Le 2 janvier 2026, les forces de sécurité du district de Sissala Est, dans la région du Haut-Ouest du Ghana, ont interpellé dix-sept soldats burkinabé lourdement armés en territoire ghanéen, à proximité de Wuru, une localité frontalière située à environ une heure de route à l’est de Tumu.
Âgés de 20 à 30 ans, les militaires se déplaçaient avec un arsenal important comprenant armes à feu, munitions et engins explosifs. Les habitants de Wuru, surpris par leur présence et inquiets dans une zone déjà sensible sur le plan sécuritaire, ont rapidement alerté les autorités. Un responsable ghanéen a précisé : « Nous avons reçu un appel de détresse signalant des éléments armés en train de mettre en place une position de combat.
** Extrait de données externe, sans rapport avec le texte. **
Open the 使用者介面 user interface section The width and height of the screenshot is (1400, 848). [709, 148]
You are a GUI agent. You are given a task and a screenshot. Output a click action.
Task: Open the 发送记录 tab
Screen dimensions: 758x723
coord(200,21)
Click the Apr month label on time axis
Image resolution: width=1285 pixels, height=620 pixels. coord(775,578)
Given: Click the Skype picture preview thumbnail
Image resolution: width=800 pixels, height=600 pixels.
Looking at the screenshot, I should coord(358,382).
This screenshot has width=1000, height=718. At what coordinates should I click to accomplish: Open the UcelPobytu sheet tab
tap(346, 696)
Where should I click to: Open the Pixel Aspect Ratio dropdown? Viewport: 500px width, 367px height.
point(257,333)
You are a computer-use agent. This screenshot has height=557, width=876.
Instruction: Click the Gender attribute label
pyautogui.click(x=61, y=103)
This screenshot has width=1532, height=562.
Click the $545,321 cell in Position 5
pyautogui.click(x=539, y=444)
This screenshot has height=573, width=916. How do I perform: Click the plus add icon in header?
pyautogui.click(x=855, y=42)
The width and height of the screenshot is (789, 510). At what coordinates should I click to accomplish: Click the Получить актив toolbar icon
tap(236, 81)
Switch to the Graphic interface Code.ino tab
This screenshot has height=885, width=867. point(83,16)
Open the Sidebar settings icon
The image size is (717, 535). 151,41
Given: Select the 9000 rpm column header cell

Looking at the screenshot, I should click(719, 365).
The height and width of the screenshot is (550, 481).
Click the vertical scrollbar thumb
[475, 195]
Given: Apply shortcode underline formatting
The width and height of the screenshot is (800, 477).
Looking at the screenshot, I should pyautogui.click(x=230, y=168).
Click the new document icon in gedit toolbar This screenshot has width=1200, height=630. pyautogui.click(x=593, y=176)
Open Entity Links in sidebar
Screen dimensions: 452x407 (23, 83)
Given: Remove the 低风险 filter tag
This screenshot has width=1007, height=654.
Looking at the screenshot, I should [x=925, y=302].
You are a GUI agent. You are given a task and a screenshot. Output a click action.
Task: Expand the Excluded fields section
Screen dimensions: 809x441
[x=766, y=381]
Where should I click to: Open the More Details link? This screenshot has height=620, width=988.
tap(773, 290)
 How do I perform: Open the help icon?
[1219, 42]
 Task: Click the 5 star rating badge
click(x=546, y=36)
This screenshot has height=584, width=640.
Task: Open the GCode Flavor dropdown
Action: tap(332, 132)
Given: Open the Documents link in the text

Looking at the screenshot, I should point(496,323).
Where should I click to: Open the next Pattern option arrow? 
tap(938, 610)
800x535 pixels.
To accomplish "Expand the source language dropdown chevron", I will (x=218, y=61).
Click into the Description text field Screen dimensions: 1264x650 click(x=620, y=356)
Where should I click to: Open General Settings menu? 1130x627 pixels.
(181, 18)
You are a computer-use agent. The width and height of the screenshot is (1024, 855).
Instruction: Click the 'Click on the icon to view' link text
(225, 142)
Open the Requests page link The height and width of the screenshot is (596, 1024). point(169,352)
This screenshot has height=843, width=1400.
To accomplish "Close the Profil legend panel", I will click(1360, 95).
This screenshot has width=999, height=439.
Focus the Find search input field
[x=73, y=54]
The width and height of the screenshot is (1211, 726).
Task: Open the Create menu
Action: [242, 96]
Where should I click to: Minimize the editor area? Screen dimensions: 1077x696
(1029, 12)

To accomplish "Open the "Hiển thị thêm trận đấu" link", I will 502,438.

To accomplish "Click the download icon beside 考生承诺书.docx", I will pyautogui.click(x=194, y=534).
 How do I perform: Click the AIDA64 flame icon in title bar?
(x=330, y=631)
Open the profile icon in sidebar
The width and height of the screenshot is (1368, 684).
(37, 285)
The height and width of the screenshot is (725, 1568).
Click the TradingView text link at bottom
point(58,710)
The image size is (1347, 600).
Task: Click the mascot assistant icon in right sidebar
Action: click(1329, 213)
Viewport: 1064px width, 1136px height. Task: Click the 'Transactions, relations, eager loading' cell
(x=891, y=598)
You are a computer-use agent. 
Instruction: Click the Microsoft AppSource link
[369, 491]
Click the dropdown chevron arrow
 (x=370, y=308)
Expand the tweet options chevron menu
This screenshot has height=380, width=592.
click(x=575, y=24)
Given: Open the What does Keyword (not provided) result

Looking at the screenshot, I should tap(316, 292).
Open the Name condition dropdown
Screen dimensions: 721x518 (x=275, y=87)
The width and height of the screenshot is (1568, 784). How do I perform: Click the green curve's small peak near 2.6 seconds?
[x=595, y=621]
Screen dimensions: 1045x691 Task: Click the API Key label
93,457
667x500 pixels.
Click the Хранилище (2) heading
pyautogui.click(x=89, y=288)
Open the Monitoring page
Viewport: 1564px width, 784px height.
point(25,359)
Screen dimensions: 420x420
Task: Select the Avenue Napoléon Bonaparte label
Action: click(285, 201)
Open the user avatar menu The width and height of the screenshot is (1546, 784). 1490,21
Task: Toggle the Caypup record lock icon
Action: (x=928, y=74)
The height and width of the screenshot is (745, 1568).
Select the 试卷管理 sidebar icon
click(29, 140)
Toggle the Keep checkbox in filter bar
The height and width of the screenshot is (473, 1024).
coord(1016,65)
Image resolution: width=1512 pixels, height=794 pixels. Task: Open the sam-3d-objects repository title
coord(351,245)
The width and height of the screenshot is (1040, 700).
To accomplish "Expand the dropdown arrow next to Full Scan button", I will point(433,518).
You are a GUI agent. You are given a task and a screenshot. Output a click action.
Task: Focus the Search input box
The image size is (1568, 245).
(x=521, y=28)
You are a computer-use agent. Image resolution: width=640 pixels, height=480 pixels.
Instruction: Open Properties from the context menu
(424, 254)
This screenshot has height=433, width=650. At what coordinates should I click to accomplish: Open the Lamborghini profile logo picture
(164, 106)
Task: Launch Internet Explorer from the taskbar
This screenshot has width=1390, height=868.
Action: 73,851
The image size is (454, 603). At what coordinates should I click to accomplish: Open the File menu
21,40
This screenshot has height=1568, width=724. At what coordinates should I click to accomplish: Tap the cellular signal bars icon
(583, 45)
Nous avons agi avec prudence et avons interpellé les hommes avec leurs armes. »
Les forces de sécurité ont mené une intervention discrète pour éviter tout affrontement. Les soldats burkinabé ont été maîtrisés, désarmés et conduits avec leurs équipements vers les installations de sécurité. L’opération s’est déroulée sans incident ni blessé.
Lors de leur audition, les militaires ont affirmé qu’ils appartenaient à l’armée burkinabé et qu’ils effectuaient une patrouille de routine, expliquant avoir franchi la frontière par erreur. Néanmoins, les autorités ghanéennes ont décidé de les retenir plusieurs heures pour évaluer la situation et consulter les instances supérieures. Leur libération a été autorisée en fin de journée, dans un cadre strictement encadré, avec restitution de leurs armes et équipements, en présence de représentants de l’ambassade du Ghana au Burkina Faso.
Wuru, au cœur de la forêt de Nazinga, est une zone frontalière dense et difficile d’accès où la présence d’hommes armés avait déjà été signalée entre 2022 et 2023, perturbant l’agriculture, la chasse et le commerce locaux, et accentuant le sentiment d’insécurité parmi les populations.
Les autorités ghanéennes ont souligné la gestion mesurée de l’incident, privilégiant la coordination administrative et diplomatique afin d’éviter tout contentieux. L’affaire met en lumière les défis sécuritaires et la porosité des frontières dans certaines zones rurales d’Afrique de l’Ouest, ainsi que la nécessité d’une coopération étroite entre les forces des deux pays.